As has been pointed out a couple of times, it's *not* always efficient
to use the filesystem, because the filesystem usually relies on block
sizes.  Thus you waste lots of space if your file is < 4k.

As has also been pointed out, locking with network filesystems is dicey
in many cases, and locking mechanisms are not usually cross-platform,
which some of the projects we're talking about require.

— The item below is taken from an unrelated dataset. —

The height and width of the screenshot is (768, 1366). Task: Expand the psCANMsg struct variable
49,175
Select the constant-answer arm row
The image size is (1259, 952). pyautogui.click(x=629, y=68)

Furthermore, access control usually takes the form of uids and posix
permissions, which may not be granular enough.  But I suppose you can
use xattrs to fix some of that.

Dan

> Once you're talking about "optimized" binary formats, with hashed
> lookups, transactions and locking, you're talking about a database. So
> use a database. There's one already built in to your kernel.
> 
> > >> Don't get me wrong - GConf has some very bad design flaws (at least
> > >> should have used something like Protocol Buffers instead of XML), and
> > >> I'm not defending the weird dconf licensing.
> > >>
> > >> But "let's just use lots of files" is not the answer.
> > >
> > > So group your keys if too many files is such a problem. You know, like
> > > we've been doing for decades. Config files are a Solved Problem,
> > 
> > I don't think so.  It's actually a quite hard problem.
> 
> Did I say it wasn't a hard problem? It's a hard problem that's already
> been solved. Several times over.
> 
> > > Everything not greppable, diffable, human readable and editable, should
> > > be dragged out in to the street and shot. This is /configuration/ we're
> > > talking about.
> > 
> > Nothing prevents one from writing a FUSE layer to expose an actually
> > efficient configuration store for the developer/sysadmin experience
> > without imposing overhead for the normal case.
> 
> Yeah, that's sure keeping it simple. This is the essence of the problem.
> All those pushing this "One True Configuration System" thing Just Don't
> Get It, "it" being:
> 
> http://en.wikipedia.org/wiki/Unix_philosophy
> 
> "It's not efficient to do it that way!" and thus "It can't be
> plaintext!" are flagrant violations of unix engineering philosophy. Yet
> they expect every single piece of unix software in existence to come
> running to use it? Good luck with that.